Pit-Radox | Teen Ink

Pit-Radox

May 21, 2018
By scpecoraro BRONZE, Harwood Heights, Illinois
scpecoraro BRONZE, Harwood Heights, Illinois
1 article 0 photos 0 comments

I want you to imagine that you are given a device denoted by governments as a threat. The device is the only one of its kind. Your device is banned in 12 countries. It’s ranked as one of the most powerful of its class, able to subdue a fully grown bull. Its history is that of humanities past with action, murder, and our control over nature.  The device is most draughted of its instability, as even a skilled expert could see the device going off by random. If this device or even its milder versions are even found in certain places, they’re immediately sent to be destroyed for the government’s status of such devices being “menacing”. The outlier of these statistics is one incorrect fact, and it is wrong by a huge proportion. It has nothing to do with the device itself.   You can’t manufacture the device in any factory, no matter how hard you try, but you could find it being sold next to chew toys. The device, in all of its glory, is a pitbull. Not necessarily worth the over hyped buildup, but how else would you describe the world’s deadliest dog? Especially when this dog first becomes apart of your daily life. I always felt the disconnection between how the impossible seem to become the possible. When it became the possible, a new impossibility came into existence, with how I should be able to love a ticking time bomb.

 

Getting a dog was to my family something that always toyed with our emotions. The idea of getting a dog was sparked by random chance. Everyone would talk about it, and then it just sizzle down until we forget we even talked about it. But the hope of getting a dog would always sprout when we would move into a new house, two new houses exactly. It was the beginning of the seventh grade when we first moved. The house was in a new school district. The cliche was this was to be a new life, but in reality it stayed the same. When we did not get the dog, it was almost a confirmation of how things wouldn’t change. Time passed. Two years. The question of getting a dog was reintroduced when we started to move to the second house, with more success than the last time.

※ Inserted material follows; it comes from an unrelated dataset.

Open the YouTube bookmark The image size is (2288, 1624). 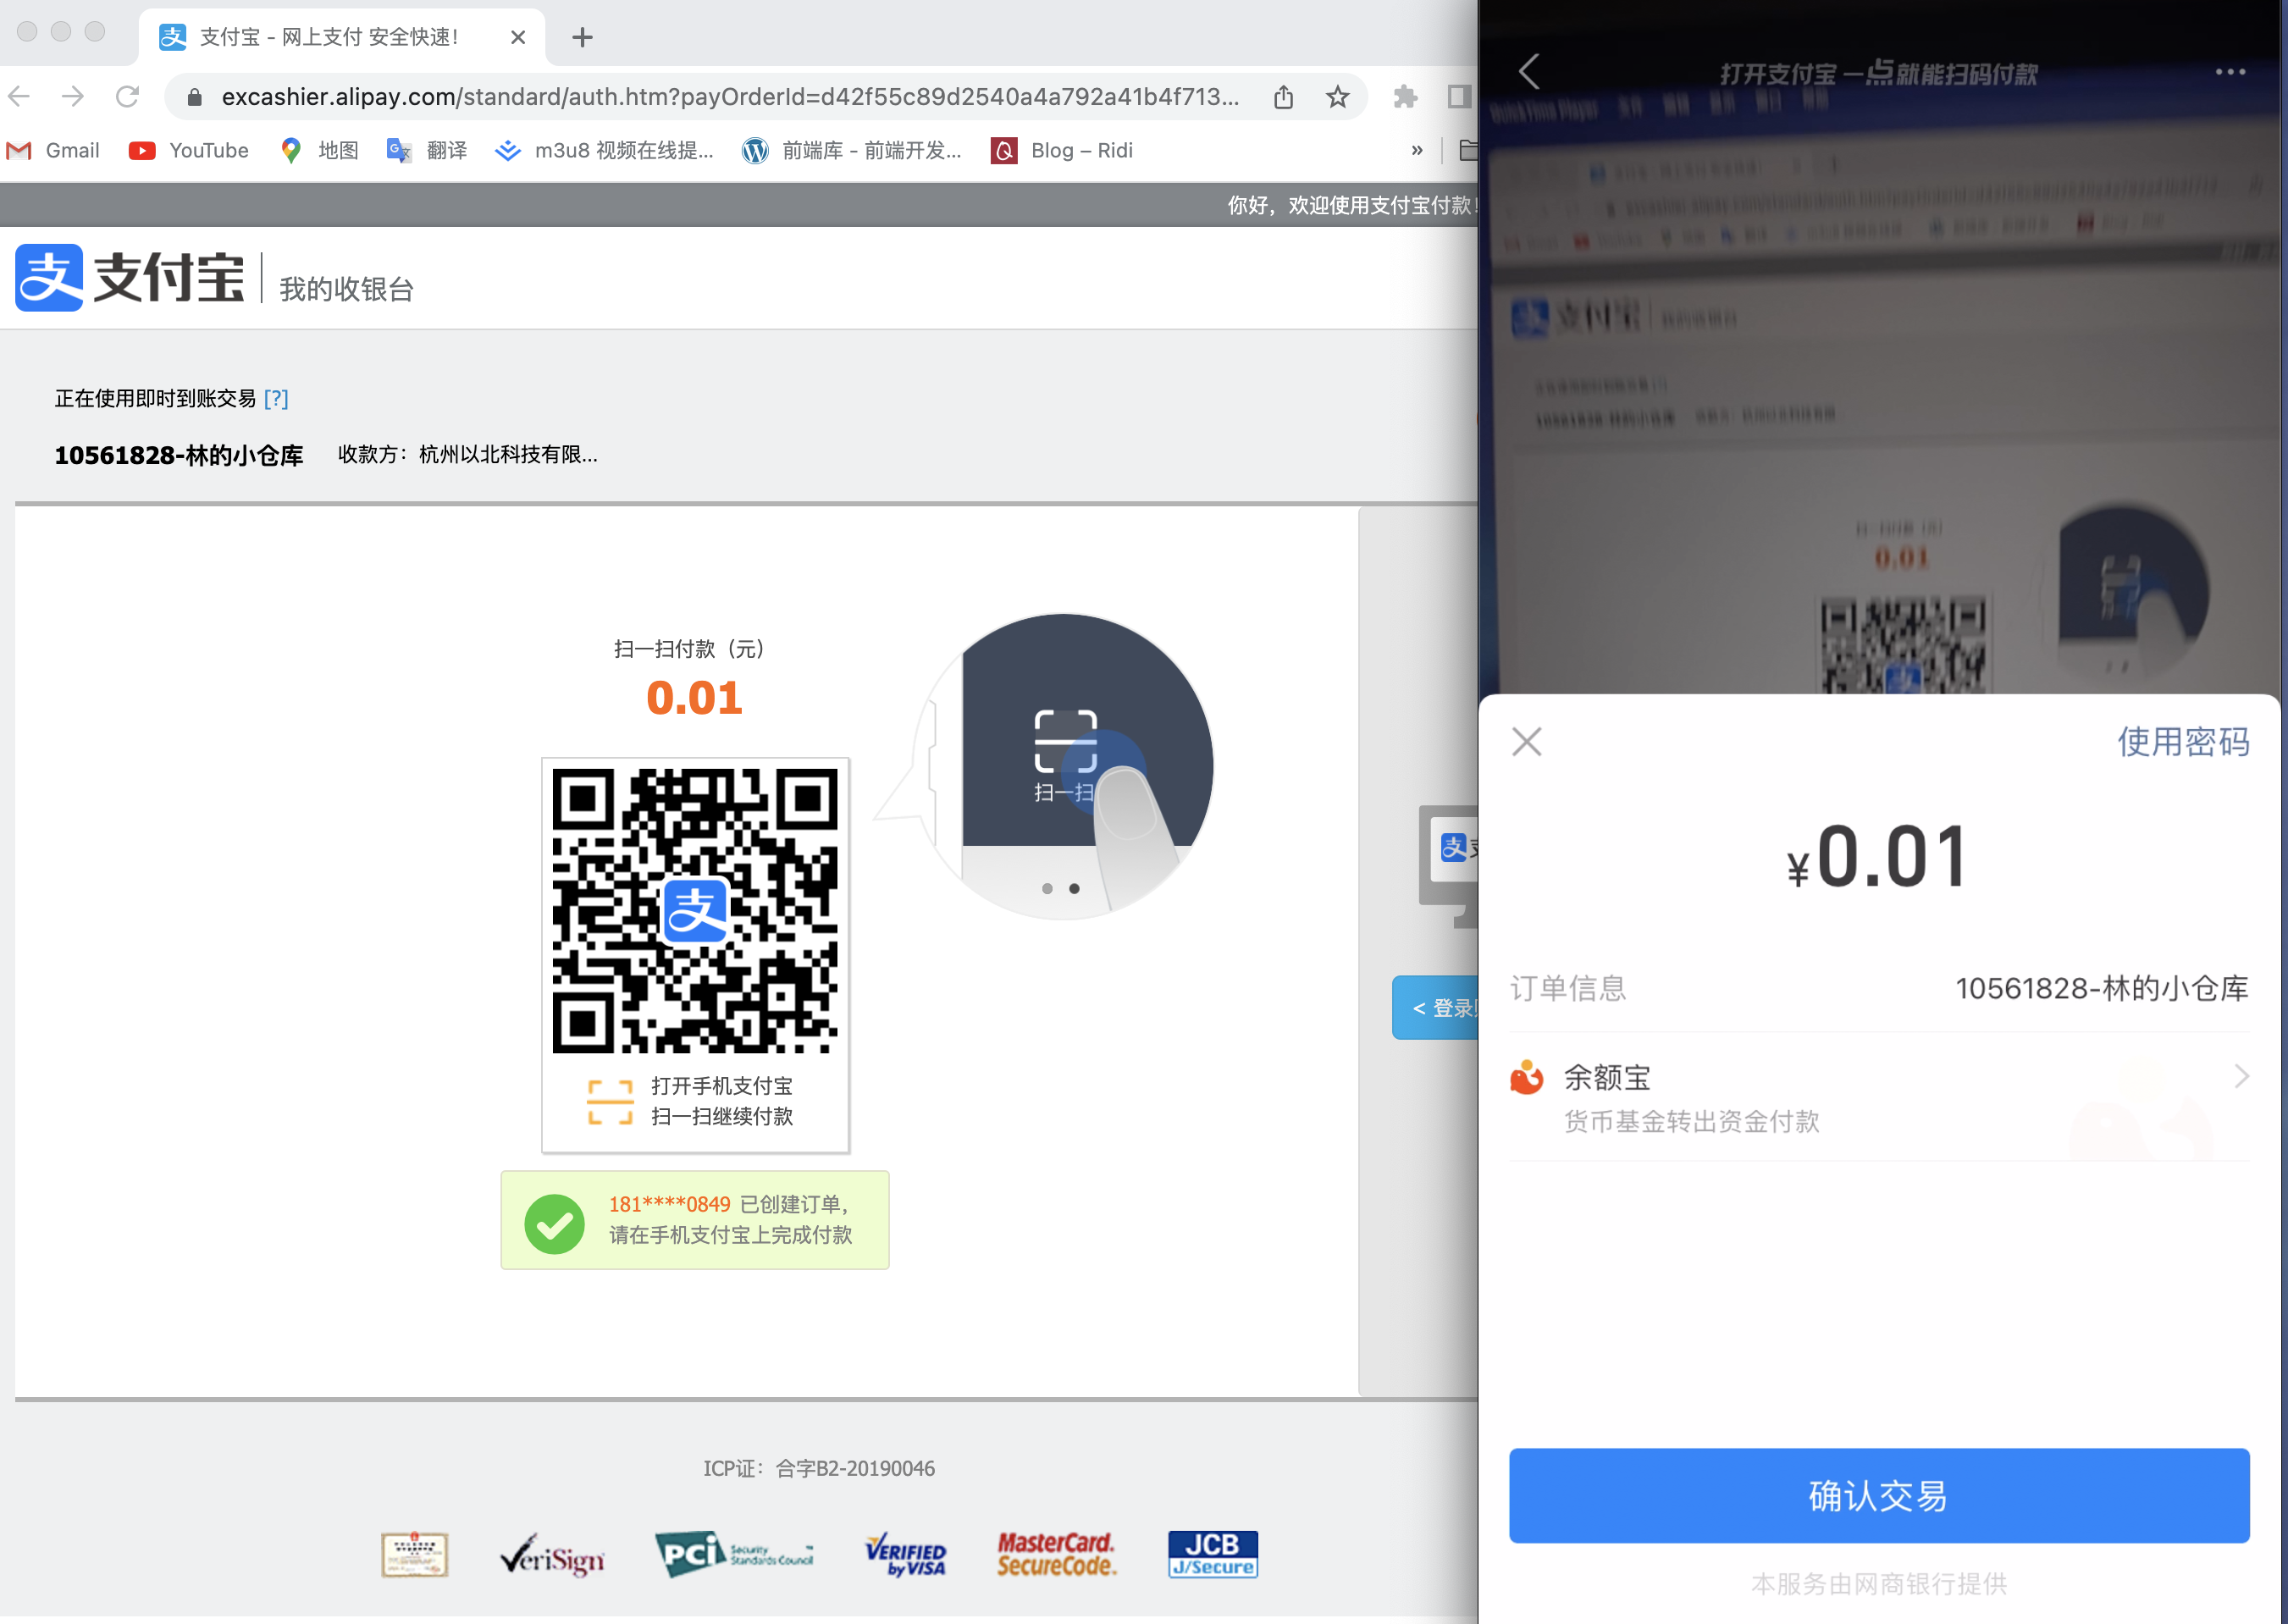[189, 151]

The dog was totally black, with a few distinct white patches on her front paws, nose, and her back. If you were in a dark room and she was walking over to you, you’d see the white patches before you saw the dog. Her tail was the only part of her body that wasn’t infected with a white patch, but over time, one managed to pop up at the base of it. It was with the whitening of her tail, at 5 months, that I was began to notice her angsty attitude more and more. With every day she grew, her cuteness was replaced with the distinct features of a grown pitbull. It was only me who seemed worthy of having this perspective, as she would use my room as a second bathroom. The occasional accident was much more than that to me. It proved to me that she would be unstable at times and wouldn't listen to us, and her being a pitbull, would lead her being on the news. A very paranoid cause and effect, but if you had to always air freshen your room, would you be happy about it? Whatever she did, I saw it from another 5 perspectives and tried to see how it was bad.

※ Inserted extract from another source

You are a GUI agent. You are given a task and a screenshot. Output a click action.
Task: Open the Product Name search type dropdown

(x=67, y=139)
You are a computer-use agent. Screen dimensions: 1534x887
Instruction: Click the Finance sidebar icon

I was keen on how the dog food industry feeds dogs, and I was disgusted with the similarities I found to that of human food. I really didn’t want to have a dog that was feed poison. I was already struggling to getting more healthier food in the house for myself. For the dog, I could never love them if I were feeding them garbage dog food, as most of America does so blindly believing it is the right choice for their dog. Why would I want to raise a dog on poison? How could you love something you are killing?


You wouldn’t fear a child for acting hyper, as it’s a child, but I obviously didn’t think of her as a child. What she would do would make me question whether or not she was worth my time. When I would have to take her out, I felt that I was going to have to tackle a chained bear ( bad reference to the literal things pitbulls would have to fight). I only saw her as a wild animal out there, and whenever she would act crazy, I was not prepared to handle her.  Though she was small, she could jump off the grass like a trampoline. The grass was a catalyst to her believing that I was a piece of meat. I thought she was genuinely trying to attack me, but I now know she only wanted to play.  I only thought, during her ‘attacks’, that we would have an unstable pit in our lives for the next 15 years. I would go on from that to fear what she was, and believe that she was crazy. It wasn’t long, though, that I felt that this train of thought was extremely passive, ineffective, and useless. It was only my irrational thinking, as every dog could be tamed.

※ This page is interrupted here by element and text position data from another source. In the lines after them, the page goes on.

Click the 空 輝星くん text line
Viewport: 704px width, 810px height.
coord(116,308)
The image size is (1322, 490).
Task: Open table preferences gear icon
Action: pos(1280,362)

What I did, to ultimately set a path of my decision making, was to help Iris act like a normal dog before everyone got tired of her behavior. As I said, I noticed her behavior earlier than the rest of them, so I had more time to react to her than the rest of them. This was true, as everyone in my family felt the pain of her behavior. Iris would rip their pants from acting to rough, and my dad, the one who got her, advocated in getting rid of her already. We were all trying to teach her, but I basically became her caretaker. This would mean playing with her more so she wouldn't spaz out on everybody and also to give her a better diet. I also used a lot of discipline, like teaching her the rights and the wrongs of being a house pet. I finally said her name now because she acts normal now. The dog before Iris wasn’t Iris, but a dog doing what they’re instincts told her to do. I can’t tell if she will act out anytime soon, but she only acts normal, so I feel glad that I was there to help that dog become Iris.


The author's comments:

Never thought that I would have this kind of dog, so better love it than hate it.